**Selected passage**.
^^^^^^^^^^^^^^^^
Your experience is pretty typical. I spent 6 grueling weeks on a project once that yielded 61min. of music. Sleepless nights and everything. Then when I was mixing with the director he couldn't even remember the work that was done!! Hardly recognized one cue or where it went.

Comments like," was that the same cue you played before? Did you change anything from the time I approved it?"

THEY JUST DON'T KNOW. One of these days when I have the clout and bank account to maybe loose a few gigs I swear to you that I'm gonna stop listening to them. Ah, maybe I'll need a little more guts too.

Here's where we can learn from Zimmer. Zimmer typically blows them so far away with his mock up scores that they don't even sometimes show up for the scoring date! How cool is that!

Okay, back to the mock ups.


Jose


----------



## fictionmusic (Jun 1, 2005)

Ned Bouhalassa said:


> Hey gang,
> 
> 
> - First of all, most of the 'score' is made up of songs by local bands on labels/publishers that don't charge much for their use. There's soooo much of that going on these days! What this translates into, at least in my experience, is that the composer is called upon to write mostly transition music, and the emotion-filled scenes are the ones where the licensed music is used. :roll:
> ...



Hey Ned, congratulations on almost finishing the score! I know exactly what you mean about scores being mostly tunes these days. I blame it on a variety of factors and one of the terms I have come to distrust is "music supervisor". I worked on a series called "Get A Life", which was overseen by a supervisor, and his main goal was getting music for free, under the auspices of helping promote local talent. I had to write transistions, and often was called upon to write replacement music in the style of the band who had either decided not to keep their music in, or who the networks refused to accept. Whenever he told me I didn't have to "re-invent the wheel", I knew he meant "copy that music please". 

A lot of times, I find that the only reason a particular song has been used, is because its lyrics fit the onscreen action. So for a very short time the words and action jibe, and then the tune either gets edited, abandoned, or ceases to make any emotional or subtextual sense.

The other problem is, I think directors and producers view music written to picture differently than music written for its own sake. I think they think of it as being less artistically valid. I find this to be true working with animators especially. They very often confess they were thinking of such and such a tune when they were creating the storybords etc. They kind of think of animation as music videos in that way (like Fantasia). Whenever they put music to it, they seem to want to recreate the stuff they would rather have had (but can't afford). I try to find out what kind of music they like, and if I have any of that kind, I'll slip them some cds so they can animate and visualize to that instead.

I also sympathise with you about using Leitmotifs. While they seem to be appropriate from a conceptual point of view, the actual use of them seems to leave the subtext high and dry. I watched Lawrence of Arabia a couple of nights ago and thoroughly enjoyed the film, except for the music. There was a Lawrence theme (the main one) and while wasn't exactly a leitmotif as such, was used over and over again in different moods and contexts. I hated it the first time I heard it, and after about 20 cues of the same descending interval (in the same key each time too) I was ready to quit watching.

Hmmm...my turn to rant eh?

So what is the name of the film BTW?...I'll keep a look out for it. Having heard some of your stuff already, I'm sure that even with all the hassles you endured, the finished result will be stellar nonetheless.
^^^^^^^^^^^^^^^^
**Problems to work on**.
- a) Repeat word for word the stretch of the film-scoring thread that begins with "Here's where we" and ends with "(Jun 1, 2005)".
- b) Pick up the forum thread on film scoring after its final sentence and keep writing it.

**Given material**.
^^^^^^^^^^^^^^^^
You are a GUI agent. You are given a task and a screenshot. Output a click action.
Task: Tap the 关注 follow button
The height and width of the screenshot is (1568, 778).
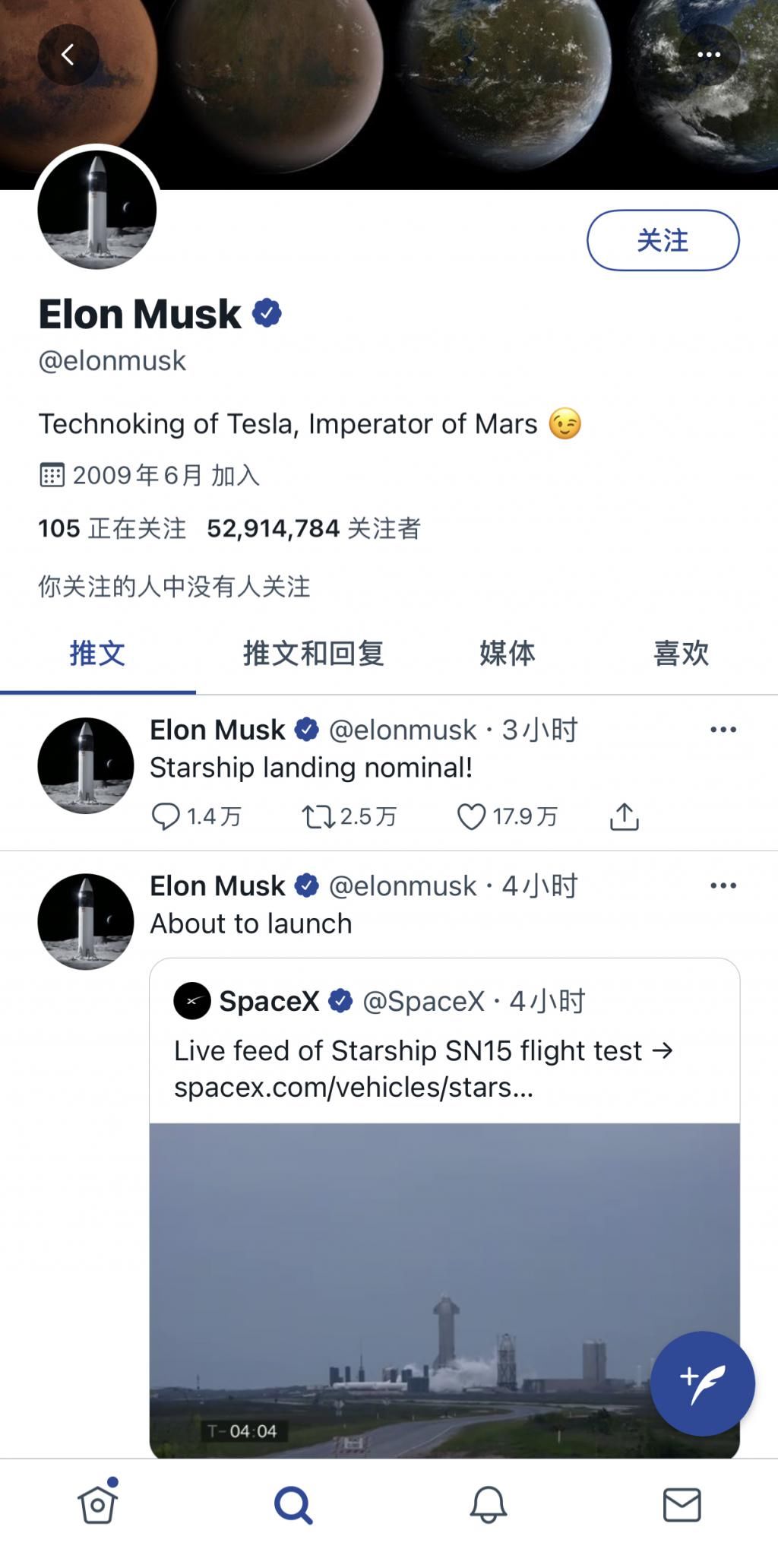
^^^^^^^^^^^^^^^^
**Responses for each task**.
- a)
Here's where we can learn from Zimmer. Zimmer typically blows them so far away with his mock up scores that they don't even sometimes show up for the scoring date! How cool is that!

Okay, back to the mock ups.


Jose


----------



## fictionmusic (Jun 1, 2005)

- b)
----------



## jorgen (Jun 2, 2005)

I met an LA composer who quit writing his own scores and retired to orchestrating. 

"Then I don't have to deal with directors - I HATE DIRECTORS"

-were his words. Seems to be a general experience - not mine yet though.


----------



## PaulR (Jun 2, 2005)

Ned Bouhalassa said:


> Hey gang,
> 
> - First of all, most of the 'score' is made up of songs by local bands on labels/publishers that don't charge much for their use. There's soooo much of that going on these days! What this translates into, at least in my experience, is that the composer is called upon to write mostly transition music, and the emotion-filled scenes are the ones where the licensed music is used. :roll:



Yes - very interesting post Ned. And do most of us think that syle in flm and TV actually works most of the time - answer - probably not when you sit down and really analyse it. Modern times - yeah baby! :shock: 



Ned Bouhalassa said:


> - I had the director tell me that I should try drums-only for a few of the scenes, because he/she didn't like what the pitched notes were doing to the scene. Fortunately, I managed to please him by using only 2-3 chords/notes for some of the cues. Less was so much more here. Not that I am happy mind you.



That could be because a lot of so-called directors these days appear to have been given birth in a night club during the middle of a rave! :twisted: 



Ned Bouhalassa said:


> But I'm reminded, once again, that film is a collaborative medium, and that the score is only one part of a greater whole. I keep telling myself this when the director suggest only keeping the triangle for another cue. :(



Definitely - the undying rule in my book. Without further quotes from your post - there is a world of difference to writing cues to spots as opposed to the general mock-ups that are done for, and with sample libraries. Mock-ups are nice to listen to in general - but have little or nothing to do with cues. 

In terms of writing what one would wish, as opposed to what is required - hahaha!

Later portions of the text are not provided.